Comida preparada de El Corte Inglés: calidad superior a Mercadona, pero ¿a qué precio?
Con el IPC aún por las nubes y los Rodríguez buscando alternativas rápidas para no caer en el monotema de las latas, la comida preparada de El Corte Inglés emerge como un oasis en medio del desierto de la restauración low cost. Los testimonios coinciden: las croquetas de merluza y gambas, las albóndigas y los empanados son notablemente superiores a la media, especialmente si se comparan con la oferta de Mercadona, que algunos califican de “basura”. La variedad es amplia y el surtido se repone constantemente, lo que asegura cierta frescura. Sin embargo, hay matices.
Calidad que se paga: el precio como talón de Aquiles
Aquí está el truco: esa calidad tiene un coste. Mientras que la mayoría reconoce que El Corte Inglés ofrece platos preparados “cojonudos”, el precio es elevado. Un ejemplo: los libritos de lomo y queso a 21 euros el kilo o las rabas de calamar a precios desorbitados. Para muchos, esto convierte la opción en algo puntual, no en una rutina. En contraste, las casas de comidas preparadas de barrio ofrecen platos hechos ese mismo día por menos dinero y con más cantidad. La alternativa de la cafetería del propio Corte Inglés aparece como un “hack”: comer un menú completo por poco dinero, con la misma calidad pero en formato sentado.

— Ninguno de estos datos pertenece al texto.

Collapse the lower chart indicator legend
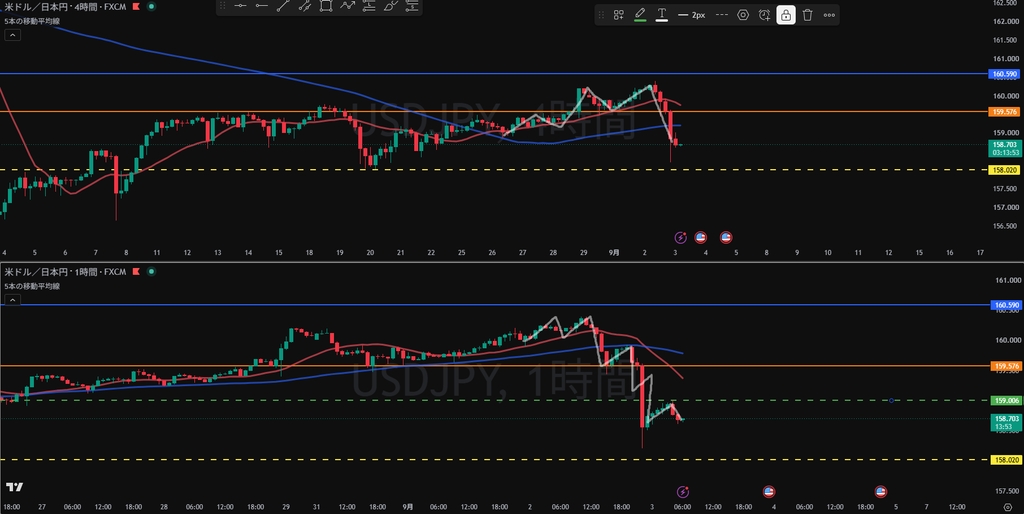Screen dimensions: 1024x514 pyautogui.click(x=12, y=300)
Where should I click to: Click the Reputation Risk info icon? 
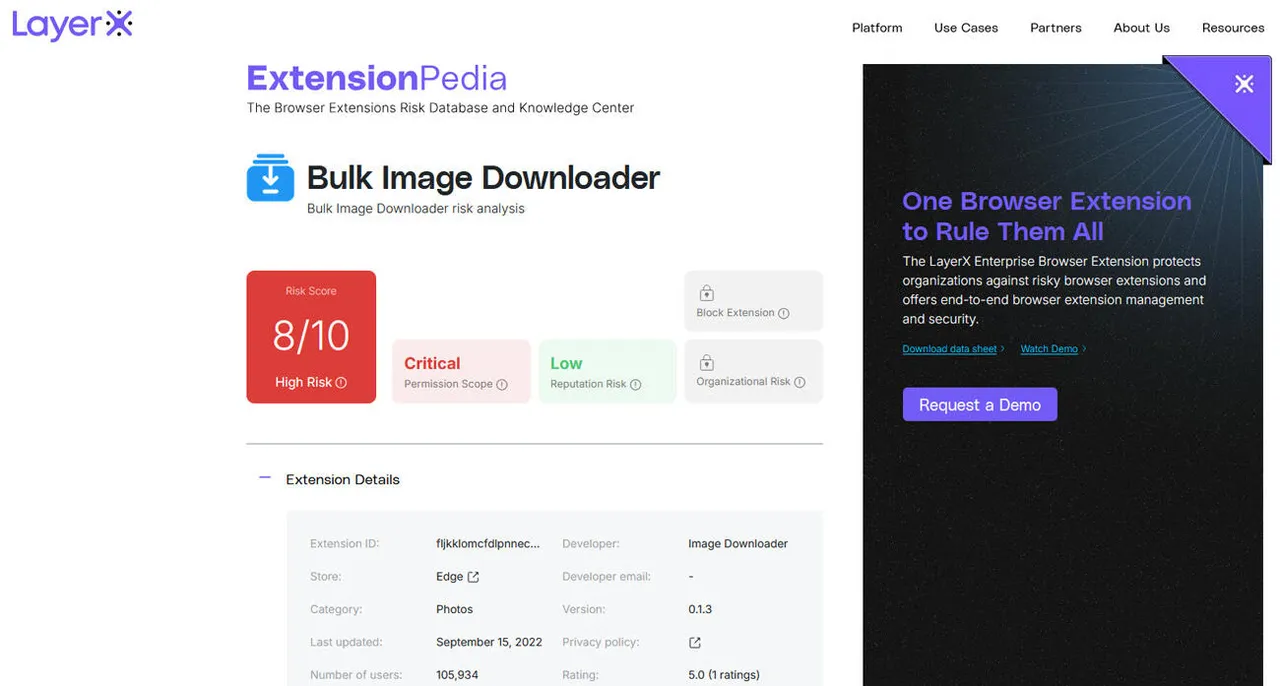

¿Merece la pena? Depende del producto
No todo vale. Las judías verdes con patata o la pasta simple no justifican el sobrecoste; ahí es mejor cocinar uno mismo o buscar otras opciones. Los rebozados, croquetas y empanados son donde la marca blanca de El Corte Inglés marca la diferencia. La conclusión: si buscas un capricho de calidad y tienes el presupuesto, adelante. Si lo que quieres es comer a diario sin arruinarte, mejor busca una tasca de barrio o la cafetería del centro comercial. Y, por supuesto, cocinar, que siempre será más sano y barato.